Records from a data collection
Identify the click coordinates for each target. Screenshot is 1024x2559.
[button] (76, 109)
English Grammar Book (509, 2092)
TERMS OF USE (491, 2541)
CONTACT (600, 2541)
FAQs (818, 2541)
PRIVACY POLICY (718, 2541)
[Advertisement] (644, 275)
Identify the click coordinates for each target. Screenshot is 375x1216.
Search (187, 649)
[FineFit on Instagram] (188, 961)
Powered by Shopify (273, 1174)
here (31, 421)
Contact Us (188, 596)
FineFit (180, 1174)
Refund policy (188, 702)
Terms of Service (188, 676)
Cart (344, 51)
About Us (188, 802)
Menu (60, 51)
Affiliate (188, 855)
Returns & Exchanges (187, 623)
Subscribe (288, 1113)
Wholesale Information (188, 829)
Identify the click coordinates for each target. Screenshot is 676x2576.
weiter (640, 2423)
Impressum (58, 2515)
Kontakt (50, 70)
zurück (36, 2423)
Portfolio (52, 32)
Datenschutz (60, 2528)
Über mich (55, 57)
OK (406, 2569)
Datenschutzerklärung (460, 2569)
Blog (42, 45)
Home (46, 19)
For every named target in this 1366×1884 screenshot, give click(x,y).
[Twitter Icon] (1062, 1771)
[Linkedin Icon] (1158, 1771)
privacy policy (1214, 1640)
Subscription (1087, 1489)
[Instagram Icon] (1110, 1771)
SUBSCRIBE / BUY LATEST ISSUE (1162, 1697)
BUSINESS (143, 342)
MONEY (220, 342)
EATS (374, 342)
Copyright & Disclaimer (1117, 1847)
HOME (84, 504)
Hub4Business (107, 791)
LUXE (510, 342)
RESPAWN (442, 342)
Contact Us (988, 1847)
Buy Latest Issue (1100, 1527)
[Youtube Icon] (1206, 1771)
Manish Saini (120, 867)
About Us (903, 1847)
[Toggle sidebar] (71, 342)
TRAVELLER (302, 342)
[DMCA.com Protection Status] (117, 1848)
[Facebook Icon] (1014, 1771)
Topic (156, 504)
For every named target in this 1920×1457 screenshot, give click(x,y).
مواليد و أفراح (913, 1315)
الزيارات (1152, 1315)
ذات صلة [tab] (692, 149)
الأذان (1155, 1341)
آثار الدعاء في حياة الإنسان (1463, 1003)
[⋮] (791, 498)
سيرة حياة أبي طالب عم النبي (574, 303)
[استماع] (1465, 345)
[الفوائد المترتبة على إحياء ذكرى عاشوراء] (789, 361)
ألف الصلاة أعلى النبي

**Task requirements**.
Reproduce the full set of records precisely.

**Solved exercise**.
Identify the click coordinates for each target. Screenshot is 1024x2559.
[button] (76, 109)
English Grammar Book (509, 2092)
TERMS OF USE (491, 2541)
CONTACT (600, 2541)
FAQs (818, 2541)
PRIVACY POLICY (718, 2541)
[Advertisement] (644, 275)
Identify the click coordinates for each target. Screenshot is 375x1216.
Search (187, 649)
[FineFit on Instagram] (188, 961)
Powered by Shopify (273, 1174)
here (31, 421)
Contact Us (188, 596)
FineFit (180, 1174)
Refund policy (188, 702)
Terms of Service (188, 676)
Cart (344, 51)
About Us (188, 802)
Menu (60, 51)
Affiliate (188, 855)
Returns & Exchanges (187, 623)
Subscribe (288, 1113)
Wholesale Information (188, 829)
Identify the click coordinates for each target. Screenshot is 676x2576.
weiter (640, 2423)
Impressum (58, 2515)
Kontakt (50, 70)
zurück (36, 2423)
Portfolio (52, 32)
Datenschutz (60, 2528)
Über mich (55, 57)
OK (406, 2569)
Datenschutzerklärung (460, 2569)
Blog (42, 45)
Home (46, 19)
For every named target in this 1366×1884 screenshot, give click(x,y).
[Twitter Icon] (1062, 1771)
[Linkedin Icon] (1158, 1771)
privacy policy (1214, 1640)
Subscription (1087, 1489)
[Instagram Icon] (1110, 1771)
SUBSCRIBE / BUY LATEST ISSUE (1162, 1697)
BUSINESS (143, 342)
MONEY (220, 342)
EATS (374, 342)
Copyright & Disclaimer (1117, 1847)
HOME (84, 504)
Hub4Business (107, 791)
LUXE (510, 342)
RESPAWN (442, 342)
Contact Us (988, 1847)
Buy Latest Issue (1100, 1527)
[Youtube Icon] (1206, 1771)
Manish Saini (120, 867)
About Us (903, 1847)
[Toggle sidebar] (71, 342)
TRAVELLER (302, 342)
[DMCA.com Protection Status] (117, 1848)
[Facebook Icon] (1014, 1771)
Topic (156, 504)
For every named target in this 1920×1457 screenshot, give click(x,y).
مواليد و أفراح (913, 1315)
الزيارات (1152, 1315)
ذات صلة [tab] (692, 149)
الأذان (1155, 1341)
آثار الدعاء في حياة الإنسان (1463, 1003)
[⋮] (791, 498)
سيرة حياة أبي طالب عم النبي (574, 303)
[استماع] (1465, 345)
[الفوائد المترتبة على إحياء ذكرى عاشوراء] (789, 361)
ألف الصلاة أعلى النبي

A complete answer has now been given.